**What you have to do:** Copy out each line of the entries below in which the string "Vicomte" appears.

**Collected data:**
•••
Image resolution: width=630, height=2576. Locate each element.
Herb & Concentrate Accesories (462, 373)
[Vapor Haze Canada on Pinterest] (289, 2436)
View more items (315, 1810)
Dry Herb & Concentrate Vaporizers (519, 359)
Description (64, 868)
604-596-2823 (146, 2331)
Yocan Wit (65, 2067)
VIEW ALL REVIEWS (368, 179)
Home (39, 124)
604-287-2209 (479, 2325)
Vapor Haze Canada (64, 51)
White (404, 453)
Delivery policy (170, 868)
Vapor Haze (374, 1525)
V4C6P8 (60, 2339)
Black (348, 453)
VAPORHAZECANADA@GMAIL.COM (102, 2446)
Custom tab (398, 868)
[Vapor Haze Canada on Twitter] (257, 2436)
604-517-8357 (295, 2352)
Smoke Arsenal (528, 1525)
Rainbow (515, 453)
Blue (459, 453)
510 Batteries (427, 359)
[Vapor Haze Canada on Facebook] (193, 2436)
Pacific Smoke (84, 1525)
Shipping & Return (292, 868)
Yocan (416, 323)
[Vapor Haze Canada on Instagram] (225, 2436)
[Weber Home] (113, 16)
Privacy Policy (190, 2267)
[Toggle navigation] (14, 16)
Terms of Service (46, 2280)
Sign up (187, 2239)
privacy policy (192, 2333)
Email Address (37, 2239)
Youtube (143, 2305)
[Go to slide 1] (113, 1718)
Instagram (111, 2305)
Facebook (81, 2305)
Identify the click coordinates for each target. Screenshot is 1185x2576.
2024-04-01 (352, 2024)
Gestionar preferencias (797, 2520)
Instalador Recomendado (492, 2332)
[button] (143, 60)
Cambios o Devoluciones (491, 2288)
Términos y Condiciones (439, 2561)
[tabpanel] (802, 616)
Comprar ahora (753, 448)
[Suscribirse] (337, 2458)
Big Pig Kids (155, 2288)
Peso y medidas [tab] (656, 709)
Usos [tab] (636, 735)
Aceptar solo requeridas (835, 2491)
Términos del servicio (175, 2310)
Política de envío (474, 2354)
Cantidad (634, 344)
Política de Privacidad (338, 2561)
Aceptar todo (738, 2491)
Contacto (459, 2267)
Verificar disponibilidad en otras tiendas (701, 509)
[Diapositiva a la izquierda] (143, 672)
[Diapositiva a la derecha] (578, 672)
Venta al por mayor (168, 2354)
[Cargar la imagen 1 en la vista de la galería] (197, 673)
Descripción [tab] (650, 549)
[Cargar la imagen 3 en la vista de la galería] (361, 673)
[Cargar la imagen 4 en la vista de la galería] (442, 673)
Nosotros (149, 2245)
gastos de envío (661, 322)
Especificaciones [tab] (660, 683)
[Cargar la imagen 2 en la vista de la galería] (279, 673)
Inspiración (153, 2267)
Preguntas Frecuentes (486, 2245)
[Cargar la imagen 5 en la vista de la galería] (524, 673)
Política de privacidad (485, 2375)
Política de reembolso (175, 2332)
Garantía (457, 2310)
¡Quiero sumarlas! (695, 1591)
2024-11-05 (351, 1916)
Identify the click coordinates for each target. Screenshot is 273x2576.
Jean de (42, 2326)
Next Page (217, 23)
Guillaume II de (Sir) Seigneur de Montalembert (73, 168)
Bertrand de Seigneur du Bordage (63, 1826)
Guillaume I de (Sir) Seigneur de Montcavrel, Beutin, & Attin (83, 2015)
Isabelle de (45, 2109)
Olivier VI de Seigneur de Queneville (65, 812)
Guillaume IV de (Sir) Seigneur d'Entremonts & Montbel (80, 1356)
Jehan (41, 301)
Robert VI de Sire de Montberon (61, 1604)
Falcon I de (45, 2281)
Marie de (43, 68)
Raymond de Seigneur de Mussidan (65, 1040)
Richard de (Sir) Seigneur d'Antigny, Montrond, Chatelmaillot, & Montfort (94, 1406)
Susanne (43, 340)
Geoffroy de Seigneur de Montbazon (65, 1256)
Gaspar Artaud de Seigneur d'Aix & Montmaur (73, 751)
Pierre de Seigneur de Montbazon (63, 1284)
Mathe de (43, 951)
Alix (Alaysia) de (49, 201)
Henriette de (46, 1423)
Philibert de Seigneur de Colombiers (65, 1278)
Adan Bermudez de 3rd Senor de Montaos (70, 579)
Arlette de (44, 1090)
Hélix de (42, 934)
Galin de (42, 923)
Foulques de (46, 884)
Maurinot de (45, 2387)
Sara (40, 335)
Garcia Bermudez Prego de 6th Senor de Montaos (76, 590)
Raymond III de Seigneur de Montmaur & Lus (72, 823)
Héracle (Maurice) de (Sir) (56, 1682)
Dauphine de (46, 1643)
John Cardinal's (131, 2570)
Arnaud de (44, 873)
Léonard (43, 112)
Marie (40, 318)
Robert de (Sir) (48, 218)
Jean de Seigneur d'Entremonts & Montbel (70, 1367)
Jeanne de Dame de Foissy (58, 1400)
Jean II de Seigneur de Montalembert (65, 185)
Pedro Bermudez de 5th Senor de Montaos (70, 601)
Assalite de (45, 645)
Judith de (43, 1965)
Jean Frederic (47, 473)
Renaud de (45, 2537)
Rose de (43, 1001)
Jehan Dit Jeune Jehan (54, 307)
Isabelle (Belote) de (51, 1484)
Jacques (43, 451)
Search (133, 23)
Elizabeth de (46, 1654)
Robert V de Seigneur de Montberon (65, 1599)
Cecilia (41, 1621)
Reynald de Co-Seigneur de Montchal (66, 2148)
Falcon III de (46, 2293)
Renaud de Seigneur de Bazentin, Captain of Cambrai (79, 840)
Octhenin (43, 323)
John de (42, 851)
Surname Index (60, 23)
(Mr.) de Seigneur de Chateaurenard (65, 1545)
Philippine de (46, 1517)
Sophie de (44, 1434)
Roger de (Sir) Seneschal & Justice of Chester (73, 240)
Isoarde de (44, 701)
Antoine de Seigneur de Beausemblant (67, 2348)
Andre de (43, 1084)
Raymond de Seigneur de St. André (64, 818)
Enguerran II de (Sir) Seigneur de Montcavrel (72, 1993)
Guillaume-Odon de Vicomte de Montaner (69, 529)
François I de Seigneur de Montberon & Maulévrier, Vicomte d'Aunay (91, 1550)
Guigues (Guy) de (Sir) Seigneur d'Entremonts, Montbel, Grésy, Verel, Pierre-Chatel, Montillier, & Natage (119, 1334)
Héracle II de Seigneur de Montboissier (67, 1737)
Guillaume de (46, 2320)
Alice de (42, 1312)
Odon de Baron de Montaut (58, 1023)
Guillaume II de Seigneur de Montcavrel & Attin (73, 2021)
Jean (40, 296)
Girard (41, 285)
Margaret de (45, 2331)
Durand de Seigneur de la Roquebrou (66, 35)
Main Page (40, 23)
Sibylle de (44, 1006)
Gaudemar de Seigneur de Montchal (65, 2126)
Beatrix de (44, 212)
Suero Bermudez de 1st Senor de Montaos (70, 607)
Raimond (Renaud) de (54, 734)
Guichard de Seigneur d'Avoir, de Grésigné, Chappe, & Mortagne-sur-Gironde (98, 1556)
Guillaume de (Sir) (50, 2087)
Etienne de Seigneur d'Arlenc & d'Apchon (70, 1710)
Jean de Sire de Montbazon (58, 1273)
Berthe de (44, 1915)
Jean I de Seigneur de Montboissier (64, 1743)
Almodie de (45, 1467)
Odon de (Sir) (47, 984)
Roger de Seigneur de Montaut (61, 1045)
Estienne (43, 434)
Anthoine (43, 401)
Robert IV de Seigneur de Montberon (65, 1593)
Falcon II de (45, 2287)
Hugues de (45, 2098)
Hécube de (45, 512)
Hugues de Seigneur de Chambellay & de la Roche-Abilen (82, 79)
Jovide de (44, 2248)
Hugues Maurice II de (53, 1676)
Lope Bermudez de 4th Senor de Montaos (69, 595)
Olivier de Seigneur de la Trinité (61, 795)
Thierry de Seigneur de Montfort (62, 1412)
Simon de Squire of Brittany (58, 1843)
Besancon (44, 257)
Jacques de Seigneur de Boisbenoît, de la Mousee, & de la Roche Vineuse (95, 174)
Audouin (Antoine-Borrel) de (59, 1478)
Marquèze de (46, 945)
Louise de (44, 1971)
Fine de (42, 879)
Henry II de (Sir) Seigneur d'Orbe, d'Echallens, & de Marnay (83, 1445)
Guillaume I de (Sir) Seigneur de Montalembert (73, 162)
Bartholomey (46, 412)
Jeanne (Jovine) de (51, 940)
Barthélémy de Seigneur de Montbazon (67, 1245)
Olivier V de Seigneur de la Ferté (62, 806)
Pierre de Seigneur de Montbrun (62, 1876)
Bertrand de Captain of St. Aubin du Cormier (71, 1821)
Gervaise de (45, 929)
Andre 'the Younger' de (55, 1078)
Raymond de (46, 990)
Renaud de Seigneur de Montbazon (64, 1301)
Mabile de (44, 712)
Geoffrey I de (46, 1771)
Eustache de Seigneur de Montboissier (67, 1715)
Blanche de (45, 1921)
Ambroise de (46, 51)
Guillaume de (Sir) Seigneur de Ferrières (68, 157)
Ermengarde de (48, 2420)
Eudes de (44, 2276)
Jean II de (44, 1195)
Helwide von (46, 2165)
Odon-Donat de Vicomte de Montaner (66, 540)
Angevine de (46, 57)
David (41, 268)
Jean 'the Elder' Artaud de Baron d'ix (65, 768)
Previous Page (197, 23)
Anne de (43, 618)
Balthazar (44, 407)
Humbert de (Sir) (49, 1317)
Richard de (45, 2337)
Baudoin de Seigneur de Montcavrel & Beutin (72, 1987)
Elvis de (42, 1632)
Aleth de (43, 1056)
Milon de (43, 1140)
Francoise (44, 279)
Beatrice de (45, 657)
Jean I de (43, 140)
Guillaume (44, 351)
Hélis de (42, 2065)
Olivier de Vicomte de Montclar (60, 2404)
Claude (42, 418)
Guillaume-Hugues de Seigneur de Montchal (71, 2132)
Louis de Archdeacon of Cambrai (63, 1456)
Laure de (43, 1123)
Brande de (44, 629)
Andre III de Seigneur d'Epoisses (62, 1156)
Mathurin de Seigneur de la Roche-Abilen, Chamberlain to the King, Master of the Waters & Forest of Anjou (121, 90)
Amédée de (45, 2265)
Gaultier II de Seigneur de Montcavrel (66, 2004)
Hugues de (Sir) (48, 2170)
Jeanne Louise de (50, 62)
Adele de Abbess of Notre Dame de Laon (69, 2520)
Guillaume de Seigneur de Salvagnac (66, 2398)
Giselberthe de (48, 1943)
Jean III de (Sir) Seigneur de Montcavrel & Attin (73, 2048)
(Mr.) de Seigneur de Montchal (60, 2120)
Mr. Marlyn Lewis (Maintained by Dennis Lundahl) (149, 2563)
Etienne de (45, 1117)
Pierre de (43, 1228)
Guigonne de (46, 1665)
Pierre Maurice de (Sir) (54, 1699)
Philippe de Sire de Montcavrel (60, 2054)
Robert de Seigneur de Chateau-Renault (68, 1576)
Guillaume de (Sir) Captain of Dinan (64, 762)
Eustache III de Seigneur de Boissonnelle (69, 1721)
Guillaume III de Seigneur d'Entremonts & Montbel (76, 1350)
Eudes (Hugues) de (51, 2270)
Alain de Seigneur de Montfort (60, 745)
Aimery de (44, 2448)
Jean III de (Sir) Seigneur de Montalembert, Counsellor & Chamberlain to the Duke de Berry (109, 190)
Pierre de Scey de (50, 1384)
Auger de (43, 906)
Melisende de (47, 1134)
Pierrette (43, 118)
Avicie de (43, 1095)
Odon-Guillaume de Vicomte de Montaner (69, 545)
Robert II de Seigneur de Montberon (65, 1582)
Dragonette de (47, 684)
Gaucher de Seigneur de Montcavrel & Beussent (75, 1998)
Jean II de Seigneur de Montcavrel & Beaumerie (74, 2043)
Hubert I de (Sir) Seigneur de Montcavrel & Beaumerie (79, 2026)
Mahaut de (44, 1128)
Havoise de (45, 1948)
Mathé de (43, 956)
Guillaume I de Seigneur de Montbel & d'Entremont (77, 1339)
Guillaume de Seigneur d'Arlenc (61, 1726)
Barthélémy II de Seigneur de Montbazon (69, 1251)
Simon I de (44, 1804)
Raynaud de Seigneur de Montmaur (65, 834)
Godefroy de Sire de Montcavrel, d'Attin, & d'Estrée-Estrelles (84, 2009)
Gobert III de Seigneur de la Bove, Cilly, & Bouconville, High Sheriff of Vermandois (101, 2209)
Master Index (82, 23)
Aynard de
•••
**Solution for this exercise:**
Guillaume-Odon de Vicomte de Montaner (69, 529)
François I de Seigneur de Montberon & Maulévrier, Vicomte d'Aunay (91, 1550)
Odon-Donat de Vicomte de Montaner (66, 540)
Olivier de Vicomte de Montclar (60, 2404)
Odon-Guillaume de Vicomte de Montaner (69, 545)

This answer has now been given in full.